Le secteur du bricolage en France, jusqu'alors relativement préservé de la concurrence du commerce en ligne, est en train de se ré-inventer vers davantage de relation client, bousculé par des acteurs tels ManoMano ou les incontournables Amazon et Cdiscount.

Avec un chiffre d'affaires de plus de 25 milliards d'euros en 2016, le marché du bricolage est dominé par les grandes surfaces spécialisées (77% de parts de marché) tandis que le commerce en ligne n'est encore que très minoritaire (3%).

Mais le e-commerce a enregistré en 2016 une très forte progression (+25%), avec des "pure players" (Amazon, ManoMano) qui développent leur offre, selon les derniers chiffres de la Fédération des magasins du bricolage et de l'aménagement de la maison (FMB).

Cette mutation du secteur passe par des rachats (Bricorama par les Mousquetaires, déjà propriétaires de Bricomarché et Brico Cash), mais aussi des restructurations et suppressions d'emplois (409 chez Castorama et Brico Dépôt).

De quoi bouleverser en profondeur le secteur.

"Ce qu'on a engagé depuis 18 mois, c'est vraiment une transformation à marche forcée", explique ainsi à l'AFP le PDG de Mr Bricolage, Christophe Mistou, dont l'enseigne a renoué avec les bénéfices (65 millions d'euros) en 2017.

Avec un objectif pour le seul groupe coté en Bourse du secteur: intégrer ce qui est désormais considéré comme "basique" par ses clients en terme de service, "mais plus que ça, créer notre propre singularité".

"Ce n'est pas la trahir que de dire que la marque était poussiéreuse, ancrée sur des modes de fonctionnement qui ne sont pas ceux d'aujourd'hui", ajoute-t-il.

- Entraide et convivialité -

D'où l'ouverture, à la mi-mars, à Orléans, d'un nouveau concept de magasin au format "city" (800 m2), proposant une offre de produits adaptée "aux spécificités sociologiques et environnementales" locales.

Tout d'abord déployé dans quatre points de vente pilote, il sera progressivement mis en place dans l'ensemble du réseau, jusqu'à atteindre 1.000 magasins d'ici 2028.

Avec comme nouveautés des comptoirs "d'entraide" qui réuniront vendeurs et experts, clients et artisans, dans une ambiance "conviviale" (wifi, café, presse).

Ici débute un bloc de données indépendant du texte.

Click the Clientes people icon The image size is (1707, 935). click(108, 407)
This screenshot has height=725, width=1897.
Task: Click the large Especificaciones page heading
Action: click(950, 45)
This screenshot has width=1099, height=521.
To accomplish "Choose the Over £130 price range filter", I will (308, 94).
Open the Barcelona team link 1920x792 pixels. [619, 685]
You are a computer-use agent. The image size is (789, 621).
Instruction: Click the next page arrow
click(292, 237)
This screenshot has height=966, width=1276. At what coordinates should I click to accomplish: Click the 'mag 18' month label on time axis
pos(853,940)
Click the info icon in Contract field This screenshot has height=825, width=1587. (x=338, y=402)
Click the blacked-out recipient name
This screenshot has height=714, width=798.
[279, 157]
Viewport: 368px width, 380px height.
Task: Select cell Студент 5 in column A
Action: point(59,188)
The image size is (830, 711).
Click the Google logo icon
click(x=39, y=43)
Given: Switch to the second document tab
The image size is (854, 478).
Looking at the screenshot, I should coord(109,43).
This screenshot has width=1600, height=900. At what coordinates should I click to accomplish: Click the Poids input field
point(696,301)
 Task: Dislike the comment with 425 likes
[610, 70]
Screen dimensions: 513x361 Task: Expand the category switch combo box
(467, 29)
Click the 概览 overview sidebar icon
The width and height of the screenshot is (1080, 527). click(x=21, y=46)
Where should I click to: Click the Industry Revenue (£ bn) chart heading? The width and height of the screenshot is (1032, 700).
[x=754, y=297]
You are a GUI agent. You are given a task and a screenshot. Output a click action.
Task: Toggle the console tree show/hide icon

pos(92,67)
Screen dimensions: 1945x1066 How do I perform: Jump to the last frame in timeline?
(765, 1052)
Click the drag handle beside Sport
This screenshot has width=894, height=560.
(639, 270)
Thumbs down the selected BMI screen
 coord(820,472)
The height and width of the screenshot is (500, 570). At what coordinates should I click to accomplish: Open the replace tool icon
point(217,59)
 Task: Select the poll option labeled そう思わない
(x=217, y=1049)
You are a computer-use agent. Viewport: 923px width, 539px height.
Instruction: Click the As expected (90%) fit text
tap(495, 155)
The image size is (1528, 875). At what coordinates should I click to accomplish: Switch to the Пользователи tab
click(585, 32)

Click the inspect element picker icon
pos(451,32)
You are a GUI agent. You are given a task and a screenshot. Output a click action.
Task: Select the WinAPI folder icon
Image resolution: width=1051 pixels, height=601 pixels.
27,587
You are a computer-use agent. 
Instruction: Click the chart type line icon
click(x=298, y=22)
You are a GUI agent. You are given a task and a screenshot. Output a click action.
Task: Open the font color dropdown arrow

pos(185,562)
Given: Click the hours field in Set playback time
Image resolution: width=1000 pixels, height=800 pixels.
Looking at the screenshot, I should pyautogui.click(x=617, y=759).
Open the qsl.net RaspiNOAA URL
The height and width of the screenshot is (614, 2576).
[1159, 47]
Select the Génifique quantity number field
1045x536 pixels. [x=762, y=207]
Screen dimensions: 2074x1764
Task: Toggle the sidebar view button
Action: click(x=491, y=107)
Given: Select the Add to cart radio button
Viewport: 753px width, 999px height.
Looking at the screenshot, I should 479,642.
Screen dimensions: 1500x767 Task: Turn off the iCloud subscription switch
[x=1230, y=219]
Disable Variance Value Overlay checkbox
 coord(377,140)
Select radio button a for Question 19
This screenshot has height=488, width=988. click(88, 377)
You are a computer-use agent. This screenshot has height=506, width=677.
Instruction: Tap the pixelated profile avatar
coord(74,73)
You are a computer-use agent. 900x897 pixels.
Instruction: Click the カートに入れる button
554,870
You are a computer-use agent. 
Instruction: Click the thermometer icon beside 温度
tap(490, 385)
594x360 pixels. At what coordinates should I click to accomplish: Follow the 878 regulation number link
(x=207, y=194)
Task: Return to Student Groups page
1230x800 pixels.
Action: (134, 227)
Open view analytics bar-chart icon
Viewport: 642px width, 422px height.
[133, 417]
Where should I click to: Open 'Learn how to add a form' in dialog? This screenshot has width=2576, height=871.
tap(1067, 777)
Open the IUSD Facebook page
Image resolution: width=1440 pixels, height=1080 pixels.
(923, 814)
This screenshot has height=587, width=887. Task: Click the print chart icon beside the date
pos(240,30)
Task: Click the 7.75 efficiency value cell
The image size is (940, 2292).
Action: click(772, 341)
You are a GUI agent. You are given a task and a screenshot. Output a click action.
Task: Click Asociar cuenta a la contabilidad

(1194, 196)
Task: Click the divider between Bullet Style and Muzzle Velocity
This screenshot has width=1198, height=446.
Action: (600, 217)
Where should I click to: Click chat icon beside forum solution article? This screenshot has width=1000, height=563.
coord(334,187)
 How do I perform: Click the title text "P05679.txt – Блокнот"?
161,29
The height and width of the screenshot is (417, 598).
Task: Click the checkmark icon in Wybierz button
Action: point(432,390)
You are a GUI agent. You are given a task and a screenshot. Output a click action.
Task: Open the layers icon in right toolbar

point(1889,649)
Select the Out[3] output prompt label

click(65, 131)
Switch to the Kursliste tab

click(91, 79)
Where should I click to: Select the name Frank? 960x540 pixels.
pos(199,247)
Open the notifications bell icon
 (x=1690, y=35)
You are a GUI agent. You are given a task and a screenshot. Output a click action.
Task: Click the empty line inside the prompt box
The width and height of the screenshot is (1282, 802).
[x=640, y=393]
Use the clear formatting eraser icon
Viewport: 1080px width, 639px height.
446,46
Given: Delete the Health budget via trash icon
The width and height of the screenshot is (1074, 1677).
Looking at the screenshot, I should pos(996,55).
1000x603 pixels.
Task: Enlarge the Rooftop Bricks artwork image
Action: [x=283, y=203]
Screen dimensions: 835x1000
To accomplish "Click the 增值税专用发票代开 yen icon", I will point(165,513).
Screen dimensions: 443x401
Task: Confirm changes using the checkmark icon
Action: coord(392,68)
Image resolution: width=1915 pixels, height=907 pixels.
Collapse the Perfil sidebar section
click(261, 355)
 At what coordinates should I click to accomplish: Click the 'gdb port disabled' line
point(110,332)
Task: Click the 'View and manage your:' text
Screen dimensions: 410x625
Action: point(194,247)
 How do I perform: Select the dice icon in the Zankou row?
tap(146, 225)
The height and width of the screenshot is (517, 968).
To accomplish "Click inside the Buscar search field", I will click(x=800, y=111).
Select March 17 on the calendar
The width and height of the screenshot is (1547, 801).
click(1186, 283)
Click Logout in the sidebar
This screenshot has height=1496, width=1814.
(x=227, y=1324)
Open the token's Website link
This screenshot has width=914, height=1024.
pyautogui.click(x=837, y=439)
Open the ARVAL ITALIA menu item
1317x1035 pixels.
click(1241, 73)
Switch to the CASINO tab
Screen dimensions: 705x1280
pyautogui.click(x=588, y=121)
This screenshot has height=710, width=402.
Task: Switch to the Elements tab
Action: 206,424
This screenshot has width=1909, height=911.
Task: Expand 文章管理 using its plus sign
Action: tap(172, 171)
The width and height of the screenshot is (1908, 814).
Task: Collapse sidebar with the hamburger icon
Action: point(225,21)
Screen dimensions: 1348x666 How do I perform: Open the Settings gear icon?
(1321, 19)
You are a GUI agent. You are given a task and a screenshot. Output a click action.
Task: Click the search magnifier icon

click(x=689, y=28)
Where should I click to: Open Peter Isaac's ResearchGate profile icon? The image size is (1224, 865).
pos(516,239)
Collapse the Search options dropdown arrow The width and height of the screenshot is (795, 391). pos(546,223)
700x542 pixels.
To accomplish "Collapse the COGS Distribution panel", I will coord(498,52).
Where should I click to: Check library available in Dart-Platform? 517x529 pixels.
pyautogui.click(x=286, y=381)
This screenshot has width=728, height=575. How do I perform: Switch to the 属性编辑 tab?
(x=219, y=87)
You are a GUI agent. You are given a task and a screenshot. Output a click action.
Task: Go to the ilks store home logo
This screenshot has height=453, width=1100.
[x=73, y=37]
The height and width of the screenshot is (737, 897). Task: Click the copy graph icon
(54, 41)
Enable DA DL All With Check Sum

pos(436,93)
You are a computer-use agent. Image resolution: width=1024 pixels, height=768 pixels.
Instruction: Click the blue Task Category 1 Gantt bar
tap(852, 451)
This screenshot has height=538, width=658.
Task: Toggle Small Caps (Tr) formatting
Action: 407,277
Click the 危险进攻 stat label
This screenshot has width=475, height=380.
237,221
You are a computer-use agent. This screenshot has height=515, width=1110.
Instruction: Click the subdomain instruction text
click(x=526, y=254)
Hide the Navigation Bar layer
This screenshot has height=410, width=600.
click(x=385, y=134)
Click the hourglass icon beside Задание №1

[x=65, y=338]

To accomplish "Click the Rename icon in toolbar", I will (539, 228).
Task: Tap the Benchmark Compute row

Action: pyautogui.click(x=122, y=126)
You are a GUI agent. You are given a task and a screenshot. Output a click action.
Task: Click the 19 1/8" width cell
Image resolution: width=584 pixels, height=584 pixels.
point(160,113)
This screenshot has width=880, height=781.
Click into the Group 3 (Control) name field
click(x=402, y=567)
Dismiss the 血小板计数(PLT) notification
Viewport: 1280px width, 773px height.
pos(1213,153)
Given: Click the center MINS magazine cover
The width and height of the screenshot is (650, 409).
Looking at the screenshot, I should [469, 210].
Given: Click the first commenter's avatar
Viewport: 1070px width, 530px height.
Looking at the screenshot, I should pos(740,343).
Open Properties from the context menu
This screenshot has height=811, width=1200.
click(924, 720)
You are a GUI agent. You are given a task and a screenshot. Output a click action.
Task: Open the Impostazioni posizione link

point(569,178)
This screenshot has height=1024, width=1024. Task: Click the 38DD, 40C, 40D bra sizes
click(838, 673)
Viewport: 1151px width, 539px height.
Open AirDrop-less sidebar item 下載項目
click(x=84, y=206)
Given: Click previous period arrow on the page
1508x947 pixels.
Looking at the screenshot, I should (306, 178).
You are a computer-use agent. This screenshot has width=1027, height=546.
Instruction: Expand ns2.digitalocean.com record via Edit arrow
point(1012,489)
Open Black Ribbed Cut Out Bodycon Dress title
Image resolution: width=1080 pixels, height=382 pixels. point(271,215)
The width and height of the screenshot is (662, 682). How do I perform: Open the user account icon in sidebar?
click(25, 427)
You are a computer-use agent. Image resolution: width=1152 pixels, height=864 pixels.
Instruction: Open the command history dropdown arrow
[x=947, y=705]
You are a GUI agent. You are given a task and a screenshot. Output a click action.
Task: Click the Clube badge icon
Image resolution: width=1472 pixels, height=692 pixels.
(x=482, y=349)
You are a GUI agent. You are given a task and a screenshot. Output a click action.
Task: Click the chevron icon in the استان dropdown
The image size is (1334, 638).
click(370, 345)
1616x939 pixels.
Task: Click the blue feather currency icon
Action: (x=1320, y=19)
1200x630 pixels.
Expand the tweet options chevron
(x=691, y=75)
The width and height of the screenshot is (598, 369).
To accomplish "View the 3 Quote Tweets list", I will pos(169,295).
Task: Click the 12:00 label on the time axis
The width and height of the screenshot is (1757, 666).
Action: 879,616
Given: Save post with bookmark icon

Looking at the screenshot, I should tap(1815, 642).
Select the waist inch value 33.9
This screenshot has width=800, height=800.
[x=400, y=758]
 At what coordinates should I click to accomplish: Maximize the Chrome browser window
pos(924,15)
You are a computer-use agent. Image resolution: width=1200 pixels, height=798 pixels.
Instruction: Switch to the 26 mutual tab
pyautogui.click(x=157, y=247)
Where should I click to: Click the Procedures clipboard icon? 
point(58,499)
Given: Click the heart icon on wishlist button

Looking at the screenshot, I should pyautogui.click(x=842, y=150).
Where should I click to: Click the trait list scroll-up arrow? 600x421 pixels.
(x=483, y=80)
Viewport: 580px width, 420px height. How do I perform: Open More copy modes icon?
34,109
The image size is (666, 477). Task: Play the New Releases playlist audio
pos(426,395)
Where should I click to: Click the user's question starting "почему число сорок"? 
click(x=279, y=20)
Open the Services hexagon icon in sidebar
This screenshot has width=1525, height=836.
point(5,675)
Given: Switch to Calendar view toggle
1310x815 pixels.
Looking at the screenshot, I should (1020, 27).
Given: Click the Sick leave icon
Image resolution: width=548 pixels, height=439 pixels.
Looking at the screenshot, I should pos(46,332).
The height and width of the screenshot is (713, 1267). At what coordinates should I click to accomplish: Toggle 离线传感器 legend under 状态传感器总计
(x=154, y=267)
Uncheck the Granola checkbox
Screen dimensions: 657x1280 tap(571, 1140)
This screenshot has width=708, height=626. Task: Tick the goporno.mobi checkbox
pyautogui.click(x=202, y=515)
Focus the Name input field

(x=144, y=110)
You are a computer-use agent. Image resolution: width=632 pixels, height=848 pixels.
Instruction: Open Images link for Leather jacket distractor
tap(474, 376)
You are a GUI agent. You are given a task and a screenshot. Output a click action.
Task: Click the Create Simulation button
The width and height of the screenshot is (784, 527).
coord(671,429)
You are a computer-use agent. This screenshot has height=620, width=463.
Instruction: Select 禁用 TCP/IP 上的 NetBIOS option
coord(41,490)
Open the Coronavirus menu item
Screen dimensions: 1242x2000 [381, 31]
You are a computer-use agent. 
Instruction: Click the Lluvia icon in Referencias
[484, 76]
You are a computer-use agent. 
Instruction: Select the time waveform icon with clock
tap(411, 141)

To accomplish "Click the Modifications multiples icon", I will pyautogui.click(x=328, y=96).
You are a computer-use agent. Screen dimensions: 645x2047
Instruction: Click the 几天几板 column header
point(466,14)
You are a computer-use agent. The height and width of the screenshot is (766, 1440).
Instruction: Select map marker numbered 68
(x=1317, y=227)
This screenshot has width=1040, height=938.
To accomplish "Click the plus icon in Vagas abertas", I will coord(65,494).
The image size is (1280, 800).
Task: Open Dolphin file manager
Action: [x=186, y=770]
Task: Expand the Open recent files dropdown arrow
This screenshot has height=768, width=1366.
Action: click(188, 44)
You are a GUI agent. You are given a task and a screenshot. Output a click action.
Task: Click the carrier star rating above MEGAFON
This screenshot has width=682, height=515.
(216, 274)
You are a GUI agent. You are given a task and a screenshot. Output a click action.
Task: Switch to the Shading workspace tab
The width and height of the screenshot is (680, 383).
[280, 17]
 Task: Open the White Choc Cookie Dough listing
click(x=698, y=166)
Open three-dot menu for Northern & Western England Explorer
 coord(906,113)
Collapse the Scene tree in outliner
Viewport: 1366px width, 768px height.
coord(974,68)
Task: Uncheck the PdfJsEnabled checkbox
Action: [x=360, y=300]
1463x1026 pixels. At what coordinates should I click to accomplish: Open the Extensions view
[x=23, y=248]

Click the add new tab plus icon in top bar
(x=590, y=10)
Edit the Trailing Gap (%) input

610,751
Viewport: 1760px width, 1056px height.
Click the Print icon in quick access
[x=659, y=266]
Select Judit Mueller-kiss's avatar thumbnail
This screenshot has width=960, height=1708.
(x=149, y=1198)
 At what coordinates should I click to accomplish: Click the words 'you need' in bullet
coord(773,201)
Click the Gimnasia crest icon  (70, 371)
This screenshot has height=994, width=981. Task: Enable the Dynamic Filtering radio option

"Bien sûr qu'il faut dans nos magasins une offre de dépannage, de réparation, sur le métier de l'aménagement de la maison et du jardin, mais ça ne suffit pas, puisque aujourd'hui Amazon est capable de livrer du bricolage en 24 ou 48 heures", estime M. Mistou.

Chez Lapeyre, même credo: après avoir entamé en 2017 une "démarche de repositionnement global", l'enseigne, filiale du groupe Saint-Gobain, "signe en 2018 la concrétisation en magasin de cette stratégie", avec un magasin "flagship" Porte de la Villette à Paris, ouvert début mars.

"Cette démarche globale de repositionnement porte déjà ses fruits, les premiers retours sont très encourageants avec une croissance des ventes en 2017 supérieure à celle du marché", affirme François Rollet, son directeur général.

- Des "bricoleurs du dimanche" devenus PDG -

Ces nouvelles stratégies, les fondateurs du site ManoMano, Christian Raisson et Philippe de Chanville, les jugent avec un peu d'ironie, eux qui, avant de diriger une entreprise désormais florissante, n'étaient que des "bricoleurs du dimanche".

"La chance que nous avons eue, c'est que les acteurs traditionnels ont dix ans de retard sur le e-commerce", affirment-ils à l'AFP.

Quand ils créent leur société en 2012, aucun site marchand de bricolage n'existe et Amazon se lance à peine dans le secteur. En 2017, ManoMano a réalisé 250 millions de chiffre d'affaires (+64%) et vise désormais "le milliard".

"On est parti de rien, sans argent, on s'est +planté+ au début mais on s'est accroché et de 30.000 références à l'époque, on vend désormais plus de 2 millions de produits", expliquent-ils, précisant placer l'innovation et la gestion des données clients "au coeur de (leur) business".

L'avenir du secteur est aux mains de spécialistes comme eux, plaident-ils, "c'est une question de génération et d'ADN: le futur, ce n'est plus de voir arriver le client en magasin, c'est d'aller le chercher sur internet".